In my continuing saga with the River Bank Run, I submitted an application, three times I may add, to be a Road Warrior in the 5 and 10K divisions for the annual race.
Road Warriors represent the race at community events and trainings, as well as blog about the experience. Right up my alley.
First thing was the application. My first application was crafted carefully, an epic tome meant to make readers laugh, cry, be inspired and thus be nominated for the first-ever Pulitzer for online applications. So when I hit send... I got the dreaded 404 error.
Second application was an edited version of the first, emphasis on inspiration, a "chicken soup for the runner's soul" that was so heavy on syrup, I hesitated hitting the submit button. Another 404 error.
I gave it a few days and submitted a dashed off third try. I was borderline smart-alecky, inserted some trademark humor, and when I hit submitted and got the "accepted" page, I mentally ticked the "do something brave today" box, pretty certain I was not the type of runner they wanted or needed for their program.
Until I got the "congratulations!" letter from officials while I was eating supermarket sushi in a hotel room while off to judge a figure skating competition.
I was very surprised and immediately bashful. Me? No really, me? Before any reader think this is false modesty, you have to know how I think. And it isn't pretty. I probably have the worst case of conflicted self image in the history of self images. Immediately upon reading the news, the vicious, cynical side of me woke from her sleeping slumber and unleashed a series of worst-case, ego destroying wicked vile that made me toss and turn most of the night.
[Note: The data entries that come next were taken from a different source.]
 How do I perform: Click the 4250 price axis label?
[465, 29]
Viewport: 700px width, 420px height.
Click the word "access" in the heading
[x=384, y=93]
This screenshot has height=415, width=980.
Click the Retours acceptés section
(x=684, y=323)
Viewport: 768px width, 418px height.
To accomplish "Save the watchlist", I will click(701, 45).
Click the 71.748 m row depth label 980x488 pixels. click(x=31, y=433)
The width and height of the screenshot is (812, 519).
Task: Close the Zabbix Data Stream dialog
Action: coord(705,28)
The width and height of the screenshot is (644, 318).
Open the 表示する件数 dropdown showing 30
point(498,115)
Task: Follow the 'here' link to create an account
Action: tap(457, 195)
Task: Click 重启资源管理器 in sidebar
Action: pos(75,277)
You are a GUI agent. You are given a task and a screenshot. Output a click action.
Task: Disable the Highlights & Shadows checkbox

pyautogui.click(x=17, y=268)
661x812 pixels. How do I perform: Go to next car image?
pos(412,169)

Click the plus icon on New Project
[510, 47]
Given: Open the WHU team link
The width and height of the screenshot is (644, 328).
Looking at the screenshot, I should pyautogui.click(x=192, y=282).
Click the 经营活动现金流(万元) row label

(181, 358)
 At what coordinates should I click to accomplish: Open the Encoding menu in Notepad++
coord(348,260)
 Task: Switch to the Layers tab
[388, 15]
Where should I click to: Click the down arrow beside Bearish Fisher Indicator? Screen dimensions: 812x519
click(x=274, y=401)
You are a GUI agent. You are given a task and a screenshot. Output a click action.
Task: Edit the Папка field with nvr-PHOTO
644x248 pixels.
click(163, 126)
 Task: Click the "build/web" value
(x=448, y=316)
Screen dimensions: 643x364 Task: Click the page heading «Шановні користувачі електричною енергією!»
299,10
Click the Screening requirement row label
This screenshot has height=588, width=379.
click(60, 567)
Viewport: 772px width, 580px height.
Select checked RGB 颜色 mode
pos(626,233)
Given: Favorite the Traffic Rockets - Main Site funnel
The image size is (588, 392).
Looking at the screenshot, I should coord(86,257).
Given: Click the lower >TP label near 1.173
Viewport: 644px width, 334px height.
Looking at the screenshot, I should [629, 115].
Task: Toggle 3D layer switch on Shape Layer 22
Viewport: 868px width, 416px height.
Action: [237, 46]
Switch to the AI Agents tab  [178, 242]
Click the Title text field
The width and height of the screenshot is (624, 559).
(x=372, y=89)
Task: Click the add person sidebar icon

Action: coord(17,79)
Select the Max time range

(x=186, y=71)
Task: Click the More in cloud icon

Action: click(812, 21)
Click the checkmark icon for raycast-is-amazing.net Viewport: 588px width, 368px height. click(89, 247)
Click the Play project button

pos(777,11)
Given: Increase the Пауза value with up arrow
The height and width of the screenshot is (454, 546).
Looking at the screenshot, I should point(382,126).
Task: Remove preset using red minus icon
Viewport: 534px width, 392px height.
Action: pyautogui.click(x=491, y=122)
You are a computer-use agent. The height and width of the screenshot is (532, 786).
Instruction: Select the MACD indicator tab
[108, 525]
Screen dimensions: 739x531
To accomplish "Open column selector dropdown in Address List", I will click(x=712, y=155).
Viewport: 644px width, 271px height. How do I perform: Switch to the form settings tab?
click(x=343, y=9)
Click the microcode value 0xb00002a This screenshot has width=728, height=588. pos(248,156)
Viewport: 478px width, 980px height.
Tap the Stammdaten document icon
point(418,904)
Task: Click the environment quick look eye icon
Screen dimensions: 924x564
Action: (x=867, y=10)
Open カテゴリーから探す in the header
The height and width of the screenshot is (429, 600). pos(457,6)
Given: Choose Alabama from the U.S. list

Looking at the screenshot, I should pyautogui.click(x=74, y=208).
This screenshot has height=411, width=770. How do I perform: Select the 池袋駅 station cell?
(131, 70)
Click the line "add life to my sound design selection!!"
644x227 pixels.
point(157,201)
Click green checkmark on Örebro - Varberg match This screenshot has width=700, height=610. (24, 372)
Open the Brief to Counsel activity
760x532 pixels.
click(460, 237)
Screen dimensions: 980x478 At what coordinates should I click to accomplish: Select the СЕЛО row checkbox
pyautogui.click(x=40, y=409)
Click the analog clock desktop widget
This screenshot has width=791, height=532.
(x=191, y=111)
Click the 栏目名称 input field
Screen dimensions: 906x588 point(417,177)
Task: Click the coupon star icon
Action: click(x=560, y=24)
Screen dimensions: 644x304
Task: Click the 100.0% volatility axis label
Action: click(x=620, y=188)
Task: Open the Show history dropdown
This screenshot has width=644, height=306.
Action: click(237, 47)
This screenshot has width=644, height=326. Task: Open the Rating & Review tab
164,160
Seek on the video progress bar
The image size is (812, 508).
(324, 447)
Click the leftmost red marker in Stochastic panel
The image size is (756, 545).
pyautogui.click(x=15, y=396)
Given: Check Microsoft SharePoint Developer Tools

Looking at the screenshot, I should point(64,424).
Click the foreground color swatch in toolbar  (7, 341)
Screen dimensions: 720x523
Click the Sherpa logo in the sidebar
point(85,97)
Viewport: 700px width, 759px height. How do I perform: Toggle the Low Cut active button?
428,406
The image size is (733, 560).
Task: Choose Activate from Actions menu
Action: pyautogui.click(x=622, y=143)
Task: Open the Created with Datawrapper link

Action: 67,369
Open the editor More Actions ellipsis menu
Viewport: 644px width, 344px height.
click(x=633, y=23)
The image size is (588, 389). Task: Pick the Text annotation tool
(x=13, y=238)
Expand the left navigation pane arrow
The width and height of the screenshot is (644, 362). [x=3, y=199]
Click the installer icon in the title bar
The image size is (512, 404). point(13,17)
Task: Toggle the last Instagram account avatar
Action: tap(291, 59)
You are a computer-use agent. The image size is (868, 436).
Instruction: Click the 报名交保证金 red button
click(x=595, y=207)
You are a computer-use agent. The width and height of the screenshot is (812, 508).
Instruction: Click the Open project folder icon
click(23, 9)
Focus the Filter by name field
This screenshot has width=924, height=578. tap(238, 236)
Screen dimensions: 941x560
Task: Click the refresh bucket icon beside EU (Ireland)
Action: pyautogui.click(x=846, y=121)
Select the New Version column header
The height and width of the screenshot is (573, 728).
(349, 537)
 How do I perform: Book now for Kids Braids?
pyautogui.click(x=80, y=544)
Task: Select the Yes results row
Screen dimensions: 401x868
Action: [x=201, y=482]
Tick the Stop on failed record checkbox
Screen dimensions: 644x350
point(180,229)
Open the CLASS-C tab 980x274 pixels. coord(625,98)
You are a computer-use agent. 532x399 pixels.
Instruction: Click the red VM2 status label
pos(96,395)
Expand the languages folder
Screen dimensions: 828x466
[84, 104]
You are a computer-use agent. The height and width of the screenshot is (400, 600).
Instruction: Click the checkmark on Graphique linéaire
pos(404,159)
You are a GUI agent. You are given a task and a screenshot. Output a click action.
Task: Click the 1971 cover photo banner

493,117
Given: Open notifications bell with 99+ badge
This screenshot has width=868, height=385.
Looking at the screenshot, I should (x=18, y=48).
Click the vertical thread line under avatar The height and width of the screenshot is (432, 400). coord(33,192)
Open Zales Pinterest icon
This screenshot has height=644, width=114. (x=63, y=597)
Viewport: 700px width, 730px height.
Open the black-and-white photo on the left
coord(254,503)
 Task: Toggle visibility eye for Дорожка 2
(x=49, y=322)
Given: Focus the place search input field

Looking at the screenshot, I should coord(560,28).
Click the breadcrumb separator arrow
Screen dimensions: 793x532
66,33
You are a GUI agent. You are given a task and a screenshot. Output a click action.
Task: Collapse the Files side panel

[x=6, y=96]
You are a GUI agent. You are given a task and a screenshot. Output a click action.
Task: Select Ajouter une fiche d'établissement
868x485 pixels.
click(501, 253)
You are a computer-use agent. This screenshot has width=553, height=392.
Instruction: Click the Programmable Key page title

Ever had your own brain tell you such things as "you're a loser"? How about "you're not a real runner"? Or even the litany of put downs such as "you think you're so special" and "you think you're all that" or "attention whore."
The first ring of the circus was the community vote. You were given the link to publicize your intention to be a warrior. I skipped Twitter and Instagram, and opted to get the word out on Facebook. I composed my post at Starbucks and sent it out into the world. It got liked, shared, reposted, etc. Friends rallied to cheer me on. There were also a few notable exceptions to the support, which send my negative Nancy on a rampage.
I didn't win the community vote.
The next phase was the personal interview, conducted at Gazelle Sports. I was funny. I was gracious. I got arms and limbs involved in telling stories, swooping in for effect. They loved me. But it all came down to I think one key question: "what are you not looking forward to in this process?"
I wanted this, but I also wanted to be honest. Skating is a huge part of my life, and working at the hospital, I work odd shifts that don't always work with someone's 9-to-5. I reviewed the listing of events I was required to attend and worried out loud I wouldn't be able to make any of the Wednesday trainings, and most of the Saturday runs. For the first time, there was a wrinkle on the brows of the women conducting the interview. Game face still on, I was pretty sure I was sunk.
Less than 48 hours later, my fears were confirmed when I got a "thanks but no" email from the committee. As an added bonus, I also got a rejection letter from a place I had applied to for a writing position.
Negative Nancy had a field day on me on my way to work. The way I figured, NN had somehow found her way out of my brain and managed to have not one but two entities vocalize what I had been thinking all along. You're nothing special. You're a loser. They're all laughing at you.
I took another day to reflect, and give myself perspective. After running for only 4 years, I managed to hang with the best the Grand Rapids running community had to offer. Even before when I thought I had a chance, I was worried about the time commitment, knowing full well that work, family and skating took precedent. I represented myself well and conjured up some confidence I didn't know I had.
I posted today a thank you to everyone who supported me, and to tell them I wasn't chosen. I rewrote it carefully as I intentionally omitted negative words like "loser" from my phrasing.
I'm still doing the run, and as a reward for my efforts, I was given yet another free entry to the race. So I got a prize after all.